- **WHAT YOU SHOULD DO**: Whatever the records below say, write them all out exactly.

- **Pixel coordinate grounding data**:

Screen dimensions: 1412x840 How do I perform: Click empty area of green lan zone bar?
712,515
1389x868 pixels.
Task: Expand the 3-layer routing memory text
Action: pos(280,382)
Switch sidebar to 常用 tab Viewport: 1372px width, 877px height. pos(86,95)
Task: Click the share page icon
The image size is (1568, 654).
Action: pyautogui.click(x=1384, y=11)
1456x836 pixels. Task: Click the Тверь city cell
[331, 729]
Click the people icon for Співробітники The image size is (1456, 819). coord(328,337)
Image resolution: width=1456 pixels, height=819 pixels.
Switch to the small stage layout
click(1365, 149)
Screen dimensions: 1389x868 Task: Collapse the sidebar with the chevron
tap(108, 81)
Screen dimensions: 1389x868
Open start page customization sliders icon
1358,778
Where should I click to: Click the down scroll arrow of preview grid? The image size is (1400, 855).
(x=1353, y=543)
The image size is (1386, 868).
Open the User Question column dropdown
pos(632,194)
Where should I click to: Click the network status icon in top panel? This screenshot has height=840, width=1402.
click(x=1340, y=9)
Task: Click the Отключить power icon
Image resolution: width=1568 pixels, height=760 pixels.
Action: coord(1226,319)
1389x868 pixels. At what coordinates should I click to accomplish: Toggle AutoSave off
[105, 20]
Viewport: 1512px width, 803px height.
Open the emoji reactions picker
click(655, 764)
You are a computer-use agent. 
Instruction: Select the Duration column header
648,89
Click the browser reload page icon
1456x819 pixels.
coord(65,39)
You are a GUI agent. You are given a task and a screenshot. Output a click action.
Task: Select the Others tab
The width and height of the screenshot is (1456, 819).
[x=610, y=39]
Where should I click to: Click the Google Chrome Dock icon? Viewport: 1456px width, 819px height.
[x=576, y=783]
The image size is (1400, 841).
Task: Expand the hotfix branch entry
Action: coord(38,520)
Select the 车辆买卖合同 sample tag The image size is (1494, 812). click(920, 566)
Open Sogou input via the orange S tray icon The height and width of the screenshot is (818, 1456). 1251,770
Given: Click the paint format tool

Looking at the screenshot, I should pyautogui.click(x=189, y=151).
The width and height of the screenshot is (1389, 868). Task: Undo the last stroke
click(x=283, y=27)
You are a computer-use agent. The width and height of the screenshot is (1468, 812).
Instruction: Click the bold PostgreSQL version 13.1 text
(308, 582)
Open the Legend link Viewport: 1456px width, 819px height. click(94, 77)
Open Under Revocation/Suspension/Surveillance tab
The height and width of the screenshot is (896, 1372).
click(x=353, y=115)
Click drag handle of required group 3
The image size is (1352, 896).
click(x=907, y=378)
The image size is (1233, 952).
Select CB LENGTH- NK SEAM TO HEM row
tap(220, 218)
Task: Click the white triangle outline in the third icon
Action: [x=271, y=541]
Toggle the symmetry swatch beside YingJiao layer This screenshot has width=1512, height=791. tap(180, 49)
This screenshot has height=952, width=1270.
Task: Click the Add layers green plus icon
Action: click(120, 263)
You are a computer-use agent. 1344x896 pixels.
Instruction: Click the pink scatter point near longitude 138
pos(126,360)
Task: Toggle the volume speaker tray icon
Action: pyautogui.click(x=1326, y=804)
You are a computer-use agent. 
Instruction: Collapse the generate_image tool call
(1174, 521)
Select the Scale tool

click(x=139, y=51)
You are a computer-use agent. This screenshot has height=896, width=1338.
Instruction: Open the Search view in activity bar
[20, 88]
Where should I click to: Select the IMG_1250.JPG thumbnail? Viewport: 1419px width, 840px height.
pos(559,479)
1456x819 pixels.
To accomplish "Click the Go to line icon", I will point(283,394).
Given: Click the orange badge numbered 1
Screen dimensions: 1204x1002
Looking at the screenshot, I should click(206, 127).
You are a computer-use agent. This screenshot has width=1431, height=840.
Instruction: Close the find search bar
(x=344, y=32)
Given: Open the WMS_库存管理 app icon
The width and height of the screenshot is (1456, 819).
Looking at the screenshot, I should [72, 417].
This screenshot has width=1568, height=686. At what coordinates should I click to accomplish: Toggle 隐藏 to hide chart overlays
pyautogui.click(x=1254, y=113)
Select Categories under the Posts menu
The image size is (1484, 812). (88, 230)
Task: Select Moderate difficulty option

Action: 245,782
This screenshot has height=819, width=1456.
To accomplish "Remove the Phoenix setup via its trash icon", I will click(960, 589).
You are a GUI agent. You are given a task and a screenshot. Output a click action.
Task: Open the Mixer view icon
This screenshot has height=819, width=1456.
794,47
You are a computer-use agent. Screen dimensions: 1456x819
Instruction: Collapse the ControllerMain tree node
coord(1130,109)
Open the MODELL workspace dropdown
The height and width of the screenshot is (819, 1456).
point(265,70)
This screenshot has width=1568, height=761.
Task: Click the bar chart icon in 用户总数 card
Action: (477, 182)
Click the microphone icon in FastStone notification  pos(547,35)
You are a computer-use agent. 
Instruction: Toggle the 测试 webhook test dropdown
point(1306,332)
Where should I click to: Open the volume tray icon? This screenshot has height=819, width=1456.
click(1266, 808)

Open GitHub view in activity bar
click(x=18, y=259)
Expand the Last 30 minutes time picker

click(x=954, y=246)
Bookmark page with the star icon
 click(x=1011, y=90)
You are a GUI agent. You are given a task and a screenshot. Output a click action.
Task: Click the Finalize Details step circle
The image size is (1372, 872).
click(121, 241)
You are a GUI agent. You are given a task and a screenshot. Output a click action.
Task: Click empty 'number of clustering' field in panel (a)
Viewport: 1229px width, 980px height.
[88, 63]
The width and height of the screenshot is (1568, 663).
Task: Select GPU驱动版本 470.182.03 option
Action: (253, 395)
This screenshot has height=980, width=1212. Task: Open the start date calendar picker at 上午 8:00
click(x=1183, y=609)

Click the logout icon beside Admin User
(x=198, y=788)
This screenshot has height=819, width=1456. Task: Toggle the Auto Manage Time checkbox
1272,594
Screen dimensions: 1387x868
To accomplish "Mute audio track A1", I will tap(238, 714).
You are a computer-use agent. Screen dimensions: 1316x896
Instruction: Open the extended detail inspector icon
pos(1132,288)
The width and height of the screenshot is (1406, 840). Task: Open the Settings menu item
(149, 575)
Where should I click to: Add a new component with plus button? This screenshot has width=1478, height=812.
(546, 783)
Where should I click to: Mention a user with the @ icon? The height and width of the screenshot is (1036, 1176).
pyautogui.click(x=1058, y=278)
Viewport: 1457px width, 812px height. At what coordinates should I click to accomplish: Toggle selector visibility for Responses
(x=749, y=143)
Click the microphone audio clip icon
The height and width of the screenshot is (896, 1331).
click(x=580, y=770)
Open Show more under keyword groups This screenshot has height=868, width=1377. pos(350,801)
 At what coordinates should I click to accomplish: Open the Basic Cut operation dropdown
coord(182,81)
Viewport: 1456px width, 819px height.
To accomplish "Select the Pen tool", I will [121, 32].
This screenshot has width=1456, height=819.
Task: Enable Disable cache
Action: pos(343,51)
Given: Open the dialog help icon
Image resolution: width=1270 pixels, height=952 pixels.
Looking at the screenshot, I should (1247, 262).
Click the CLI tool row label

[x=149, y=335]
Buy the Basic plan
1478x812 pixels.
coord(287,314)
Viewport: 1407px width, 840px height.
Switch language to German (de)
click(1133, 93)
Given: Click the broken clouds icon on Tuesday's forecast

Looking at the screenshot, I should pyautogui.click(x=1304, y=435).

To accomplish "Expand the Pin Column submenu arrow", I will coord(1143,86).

- **PROBLEM SOLUTION**:
Screen dimensions: 1412x840 How do I perform: Click empty area of green lan zone bar?
712,515
1389x868 pixels.
Task: Expand the 3-layer routing memory text
Action: pos(280,382)
Switch sidebar to 常用 tab Viewport: 1372px width, 877px height. pos(86,95)
Task: Click the share page icon
The image size is (1568, 654).
Action: pyautogui.click(x=1384, y=11)
1456x836 pixels. Task: Click the Тверь city cell
[331, 729]
Click the people icon for Співробітники The image size is (1456, 819). coord(328,337)
Image resolution: width=1456 pixels, height=819 pixels.
Switch to the small stage layout
click(1365, 149)
Screen dimensions: 1389x868 Task: Collapse the sidebar with the chevron
tap(108, 81)
Screen dimensions: 1389x868
Open start page customization sliders icon
1358,778
Where should I click to: Click the down scroll arrow of preview grid? The image size is (1400, 855).
(x=1353, y=543)
The image size is (1386, 868).
Open the User Question column dropdown
pos(632,194)
Where should I click to: Click the network status icon in top panel? This screenshot has height=840, width=1402.
click(x=1340, y=9)
Task: Click the Отключить power icon
Image resolution: width=1568 pixels, height=760 pixels.
Action: coord(1226,319)
1389x868 pixels. At what coordinates should I click to accomplish: Toggle AutoSave off
[105, 20]
Viewport: 1512px width, 803px height.
Open the emoji reactions picker
click(655, 764)
You are a computer-use agent. 
Instruction: Select the Duration column header
648,89
Click the browser reload page icon
1456x819 pixels.
coord(65,39)
You are a GUI agent. You are given a task and a screenshot. Output a click action.
Task: Select the Others tab
The width and height of the screenshot is (1456, 819).
[x=610, y=39]
Where should I click to: Click the Google Chrome Dock icon? Viewport: 1456px width, 819px height.
[x=576, y=783]
The image size is (1400, 841).
Task: Expand the hotfix branch entry
Action: coord(38,520)
Select the 车辆买卖合同 sample tag The image size is (1494, 812). click(920, 566)
Open Sogou input via the orange S tray icon The height and width of the screenshot is (818, 1456). 1251,770
Given: Click the paint format tool

Looking at the screenshot, I should pyautogui.click(x=189, y=151).
The width and height of the screenshot is (1389, 868). Task: Undo the last stroke
click(x=283, y=27)
You are a computer-use agent. The width and height of the screenshot is (1468, 812).
Instruction: Click the bold PostgreSQL version 13.1 text
(308, 582)
Open the Legend link Viewport: 1456px width, 819px height. click(94, 77)
Open Under Revocation/Suspension/Surveillance tab
The height and width of the screenshot is (896, 1372).
click(x=353, y=115)
Click drag handle of required group 3
The image size is (1352, 896).
click(x=907, y=378)
The image size is (1233, 952).
Select CB LENGTH- NK SEAM TO HEM row
tap(220, 218)
Task: Click the white triangle outline in the third icon
Action: [x=271, y=541]
Toggle the symmetry swatch beside YingJiao layer This screenshot has width=1512, height=791. tap(180, 49)
This screenshot has height=952, width=1270.
Task: Click the Add layers green plus icon
Action: click(120, 263)
You are a computer-use agent. 1344x896 pixels.
Instruction: Click the pink scatter point near longitude 138
pos(126,360)
Task: Toggle the volume speaker tray icon
Action: pyautogui.click(x=1326, y=804)
You are a computer-use agent. 
Instruction: Collapse the generate_image tool call
(1174, 521)
Select the Scale tool

click(x=139, y=51)
You are a computer-use agent. This screenshot has height=896, width=1338.
Instruction: Open the Search view in activity bar
[20, 88]
Where should I click to: Select the IMG_1250.JPG thumbnail? Viewport: 1419px width, 840px height.
pos(559,479)
1456x819 pixels.
To accomplish "Click the Go to line icon", I will point(283,394).
Given: Click the orange badge numbered 1
Screen dimensions: 1204x1002
Looking at the screenshot, I should click(206, 127).
You are a computer-use agent. This screenshot has width=1431, height=840.
Instruction: Close the find search bar
(x=344, y=32)
Given: Open the WMS_库存管理 app icon
The width and height of the screenshot is (1456, 819).
Looking at the screenshot, I should [72, 417].
This screenshot has width=1568, height=686. At what coordinates should I click to accomplish: Toggle 隐藏 to hide chart overlays
pyautogui.click(x=1254, y=113)
Select Categories under the Posts menu
The image size is (1484, 812). (88, 230)
Task: Select Moderate difficulty option

Action: 245,782
This screenshot has height=819, width=1456.
To accomplish "Remove the Phoenix setup via its trash icon", I will click(960, 589).
You are a GUI agent. You are given a task and a screenshot. Output a click action.
Task: Open the Mixer view icon
This screenshot has height=819, width=1456.
794,47
You are a computer-use agent. Screen dimensions: 1456x819
Instruction: Collapse the ControllerMain tree node
coord(1130,109)
Open the MODELL workspace dropdown
The height and width of the screenshot is (819, 1456).
point(265,70)
This screenshot has width=1568, height=761.
Task: Click the bar chart icon in 用户总数 card
Action: (477, 182)
Click the microphone icon in FastStone notification  pos(547,35)
You are a computer-use agent. 
Instruction: Toggle the 测试 webhook test dropdown
point(1306,332)
Where should I click to: Open the volume tray icon? This screenshot has height=819, width=1456.
click(1266, 808)

Open GitHub view in activity bar
click(x=18, y=259)
Expand the Last 30 minutes time picker

click(x=954, y=246)
Bookmark page with the star icon
 click(x=1011, y=90)
You are a GUI agent. You are given a task and a screenshot. Output a click action.
Task: Click the Finalize Details step circle
The image size is (1372, 872).
click(121, 241)
You are a GUI agent. You are given a task and a screenshot. Output a click action.
Task: Click empty 'number of clustering' field in panel (a)
Viewport: 1229px width, 980px height.
[88, 63]
The width and height of the screenshot is (1568, 663).
Task: Select GPU驱动版本 470.182.03 option
Action: (253, 395)
This screenshot has height=980, width=1212. Task: Open the start date calendar picker at 上午 8:00
click(x=1183, y=609)

Click the logout icon beside Admin User
(x=198, y=788)
This screenshot has height=819, width=1456. Task: Toggle the Auto Manage Time checkbox
1272,594
Screen dimensions: 1387x868
To accomplish "Mute audio track A1", I will tap(238, 714).
You are a computer-use agent. Screen dimensions: 1316x896
Instruction: Open the extended detail inspector icon
pos(1132,288)
The width and height of the screenshot is (1406, 840). Task: Open the Settings menu item
(149, 575)
Where should I click to: Add a new component with plus button? This screenshot has width=1478, height=812.
(546, 783)
Where should I click to: Mention a user with the @ icon? The height and width of the screenshot is (1036, 1176).
pyautogui.click(x=1058, y=278)
Viewport: 1457px width, 812px height. At what coordinates should I click to accomplish: Toggle selector visibility for Responses
(x=749, y=143)
Click the microphone audio clip icon
The height and width of the screenshot is (896, 1331).
click(x=580, y=770)
Open Show more under keyword groups This screenshot has height=868, width=1377. pos(350,801)
 At what coordinates should I click to accomplish: Open the Basic Cut operation dropdown
coord(182,81)
Viewport: 1456px width, 819px height.
To accomplish "Select the Pen tool", I will [121, 32].
This screenshot has width=1456, height=819.
Task: Enable Disable cache
Action: pos(343,51)
Given: Open the dialog help icon
Image resolution: width=1270 pixels, height=952 pixels.
Looking at the screenshot, I should (1247, 262).
Click the CLI tool row label

[x=149, y=335]
Buy the Basic plan
1478x812 pixels.
coord(287,314)
Viewport: 1407px width, 840px height.
Switch language to German (de)
click(1133, 93)
Given: Click the broken clouds icon on Tuesday's forecast

Looking at the screenshot, I should pyautogui.click(x=1304, y=435).

To accomplish "Expand the Pin Column submenu arrow", I will coord(1143,86).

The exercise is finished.